### STATED PROBLEM
Name every school that appears in the basketball camp report below, each listed once.

### TEXT BLOCK

-- START --

Hill School guard Trey O'Neil (above) was one of the best point guards at camp Saturday. (Photo: Josh Verlin/CoBL)
Trey O’Neil (2024 | Hill School)
During most of camp O’Neil could be seen showing off his diverse inside-out game. O’Neil was equally dangerous from the perimeter and in the paint. But his ability to stay composed is what really set him apart in the final game of camp, O’Neil provided 14 second-half points in a comeback effort for his team. He was able to knock down threes off the catch and dribble, and he showed a knack for navigating pick-and-rolls to get his shot. Once his perimeter got going he aggressively drove to the rim where he absorbed contact well and was able to finish through traffic.
Fazi Oshodi (2024 | Friends Central)
When it came to getting to the rim, Oshodi was in the upper tier of campers. He has a variety of gathers in his bag that puts him in favorable positions around the rim, from there he’s athletic enough to finish in traffic. He combines physicality and finesse around the rim which made him a difficult cover for opposing players during camp. He also showed off a nice jumper in his final game at one point hitting four straight from distance. There’s still work to be done in the playmaking department, but if he continues to be a threat from the perimeter he’ll be a tough cover for Friends Central’s opposition this year.
Gioacchino Panzini (2024 | Red Bank Catholic, N.J.)
Smooth, mobile and athletic, the rising sophomore opened his day with a strong half that featured two dunks and an emphatic block. Panzini flashed a soft touch around the rim and moved around well in the halfcourt to keep his team’s offense moving. He showed some perimeter game as well, hitting a couple from outside the arc in his second game with a pretty smooth shooting stroke.
Ben Rill (2025 | Westtown School)

-- END --

### MATERIAL SHOWN

-- START --

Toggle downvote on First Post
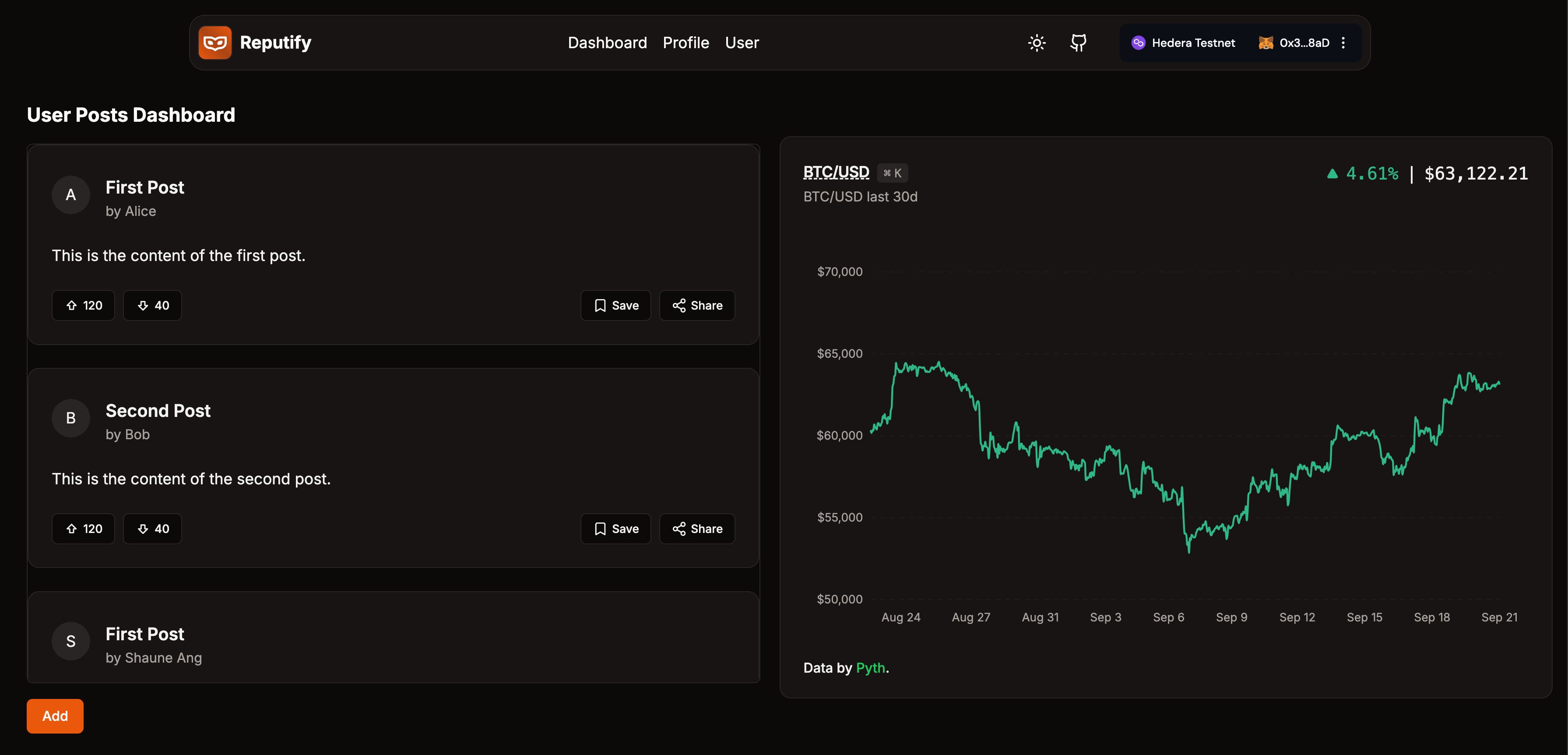This screenshot has height=755, width=1568. pos(151,304)
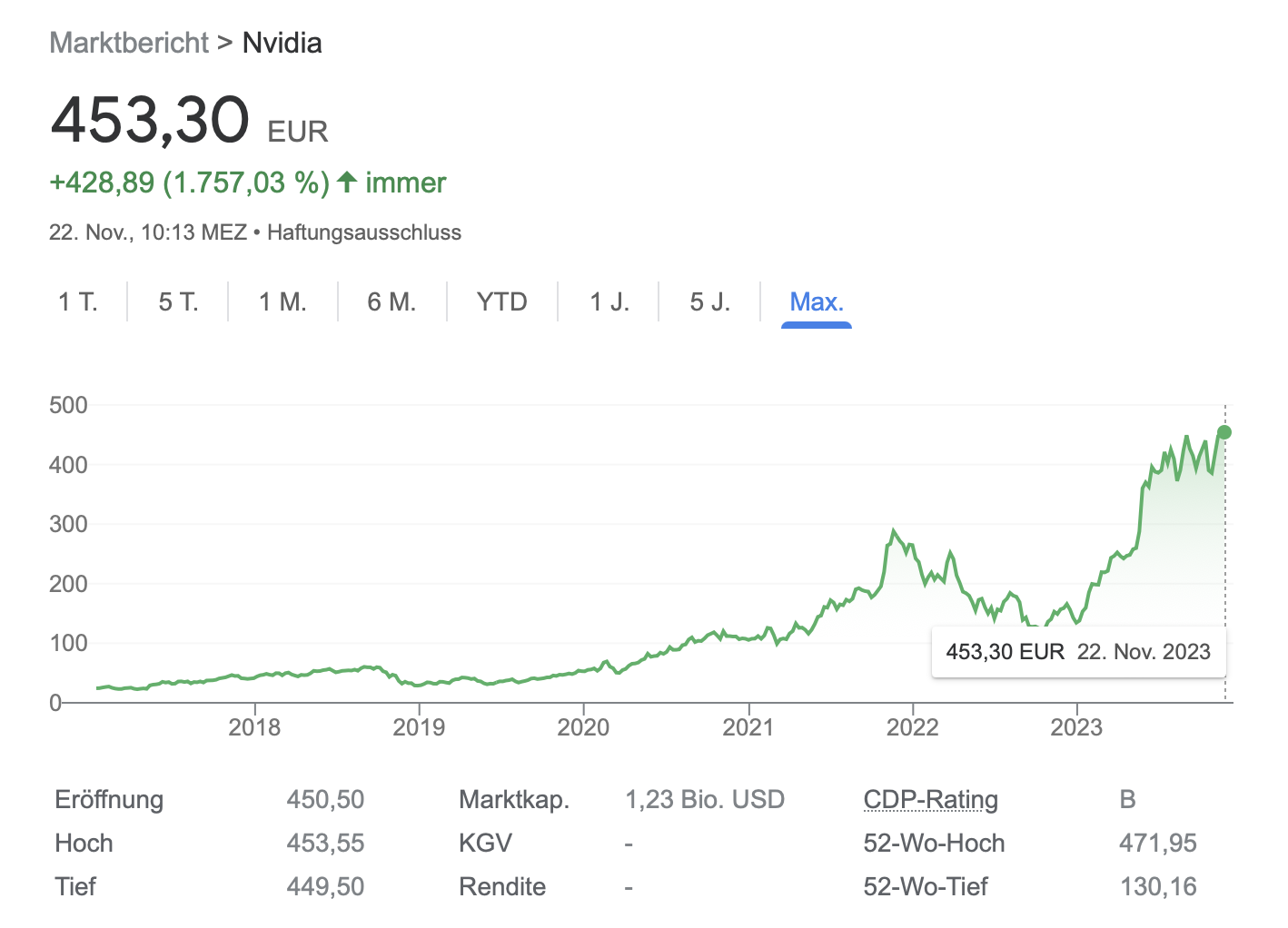Image resolution: width=1288 pixels, height=928 pixels.
Task: Click the 2022 peak on the chart line
Action: point(894,531)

-- END --

### CORRECT ANSWER
Hill School, Friends Central, Red Bank Catholic (N.J.), Westtown School